The Supreme Court on Friday stayed the execution of Devender Pal Singh Bhullar, sentenced to death for a bomb attack on the former Indian Youth Congress president Maninderjeet Singh Bitta in 1993, and decided to examine his case afresh.
The court in April 2012 rejected his plea for commutation to life imprisonment because he was a terrorist and the grounds of delay in the President disposing of his mercy petition were not applicable to him.
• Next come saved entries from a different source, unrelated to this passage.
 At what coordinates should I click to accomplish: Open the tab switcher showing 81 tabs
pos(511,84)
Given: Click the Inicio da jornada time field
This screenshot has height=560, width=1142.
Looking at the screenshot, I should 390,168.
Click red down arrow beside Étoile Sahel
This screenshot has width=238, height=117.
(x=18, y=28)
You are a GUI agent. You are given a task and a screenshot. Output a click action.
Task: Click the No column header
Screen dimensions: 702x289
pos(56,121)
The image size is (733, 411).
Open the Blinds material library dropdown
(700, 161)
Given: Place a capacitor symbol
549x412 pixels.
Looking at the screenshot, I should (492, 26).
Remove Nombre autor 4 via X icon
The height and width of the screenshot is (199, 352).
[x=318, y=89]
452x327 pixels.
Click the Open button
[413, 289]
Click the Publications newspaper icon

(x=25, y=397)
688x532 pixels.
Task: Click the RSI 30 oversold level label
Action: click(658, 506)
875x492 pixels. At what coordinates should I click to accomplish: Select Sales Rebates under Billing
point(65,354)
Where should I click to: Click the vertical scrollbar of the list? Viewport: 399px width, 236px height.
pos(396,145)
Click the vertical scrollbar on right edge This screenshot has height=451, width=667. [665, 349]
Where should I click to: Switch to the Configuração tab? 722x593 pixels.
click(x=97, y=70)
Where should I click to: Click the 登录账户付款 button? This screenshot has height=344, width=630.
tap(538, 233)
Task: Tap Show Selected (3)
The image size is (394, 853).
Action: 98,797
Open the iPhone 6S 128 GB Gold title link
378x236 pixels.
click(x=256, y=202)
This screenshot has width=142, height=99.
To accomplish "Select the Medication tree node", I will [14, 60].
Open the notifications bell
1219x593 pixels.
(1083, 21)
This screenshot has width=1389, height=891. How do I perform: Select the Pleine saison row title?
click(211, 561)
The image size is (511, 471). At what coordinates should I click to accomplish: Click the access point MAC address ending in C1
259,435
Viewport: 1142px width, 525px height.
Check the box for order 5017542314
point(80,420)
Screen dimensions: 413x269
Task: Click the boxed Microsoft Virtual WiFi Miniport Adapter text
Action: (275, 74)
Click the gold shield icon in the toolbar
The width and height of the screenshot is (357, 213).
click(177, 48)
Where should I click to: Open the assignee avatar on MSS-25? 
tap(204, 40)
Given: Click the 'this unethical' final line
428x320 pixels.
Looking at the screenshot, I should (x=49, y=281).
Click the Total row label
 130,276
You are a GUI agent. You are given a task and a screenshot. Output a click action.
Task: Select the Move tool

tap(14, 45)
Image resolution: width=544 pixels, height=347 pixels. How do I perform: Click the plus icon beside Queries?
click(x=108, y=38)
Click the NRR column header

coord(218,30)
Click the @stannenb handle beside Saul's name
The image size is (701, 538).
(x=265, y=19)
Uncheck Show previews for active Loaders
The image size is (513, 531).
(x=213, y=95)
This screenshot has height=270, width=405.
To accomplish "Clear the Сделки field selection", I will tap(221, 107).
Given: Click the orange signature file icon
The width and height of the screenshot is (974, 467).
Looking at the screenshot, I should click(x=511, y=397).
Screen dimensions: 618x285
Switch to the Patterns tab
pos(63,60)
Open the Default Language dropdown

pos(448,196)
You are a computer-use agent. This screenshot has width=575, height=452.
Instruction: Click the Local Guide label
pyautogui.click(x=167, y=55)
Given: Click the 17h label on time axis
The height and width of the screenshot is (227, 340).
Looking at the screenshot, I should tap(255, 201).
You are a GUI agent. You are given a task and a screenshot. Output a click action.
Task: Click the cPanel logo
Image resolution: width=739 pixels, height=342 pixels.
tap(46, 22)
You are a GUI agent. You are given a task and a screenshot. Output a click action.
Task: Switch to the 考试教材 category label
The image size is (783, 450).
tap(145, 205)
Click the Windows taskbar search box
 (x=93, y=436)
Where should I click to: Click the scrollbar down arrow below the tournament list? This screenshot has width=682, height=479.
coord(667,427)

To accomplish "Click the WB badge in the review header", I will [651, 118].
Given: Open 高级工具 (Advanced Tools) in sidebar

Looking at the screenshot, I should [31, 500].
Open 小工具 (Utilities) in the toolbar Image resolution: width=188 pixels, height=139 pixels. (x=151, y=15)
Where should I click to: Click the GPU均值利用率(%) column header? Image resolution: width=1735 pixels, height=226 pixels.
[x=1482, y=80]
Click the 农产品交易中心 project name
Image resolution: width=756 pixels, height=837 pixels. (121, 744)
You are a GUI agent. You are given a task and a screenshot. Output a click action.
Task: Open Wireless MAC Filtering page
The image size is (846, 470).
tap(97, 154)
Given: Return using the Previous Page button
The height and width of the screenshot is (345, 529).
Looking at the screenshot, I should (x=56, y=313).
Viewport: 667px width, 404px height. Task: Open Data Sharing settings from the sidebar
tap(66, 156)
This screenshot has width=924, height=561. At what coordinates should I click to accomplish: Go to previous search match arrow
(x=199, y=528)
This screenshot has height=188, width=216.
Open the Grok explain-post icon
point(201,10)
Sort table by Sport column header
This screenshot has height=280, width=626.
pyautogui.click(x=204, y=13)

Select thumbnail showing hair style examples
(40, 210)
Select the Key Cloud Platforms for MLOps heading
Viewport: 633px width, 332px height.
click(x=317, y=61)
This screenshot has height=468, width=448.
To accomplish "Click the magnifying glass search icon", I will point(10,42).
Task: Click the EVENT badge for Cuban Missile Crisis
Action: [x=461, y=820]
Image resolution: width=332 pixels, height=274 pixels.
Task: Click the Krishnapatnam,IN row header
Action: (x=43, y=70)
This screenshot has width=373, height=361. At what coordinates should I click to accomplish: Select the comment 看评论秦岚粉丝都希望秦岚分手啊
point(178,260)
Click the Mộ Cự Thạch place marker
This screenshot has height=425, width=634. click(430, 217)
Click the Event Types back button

Now, his wife Navneet Kaur filed a curative petition and an application saying the benefit of the January 21 judgment on inordinate and unexplained delays be extended to her husband also.
Court seeks report
A Bench of Chief Justice P. Sathasivam and Justices R.M. Lodha, H.L. Dattu and S.J. Mukhopadhaya, after hearing senior counsel K.T.S. Tulsi, sought a report from the Director, Institute of Human Behaviour and Allied Sciences (IHBAS), where Bhullar is being treated, about his health within a week.
The Bench issued notice to the Centre and the Delhi government seeking their response to the curative petition and posted further hearing to February 19.
The CJI told counsel that the court “would examine whether our January 21 judgment is applicable or not in this case. We also want to know his present medical condition.”
Justice Lodha said: “We want to know what the legal ground is. Whether a judgment of a two-judge Bench can be corrected by way of a curative petition and whether justice can be overturned in a case like this.”
The CJI said that Bhullar’s family members could file a separate writ petition citing the January 21 judgment.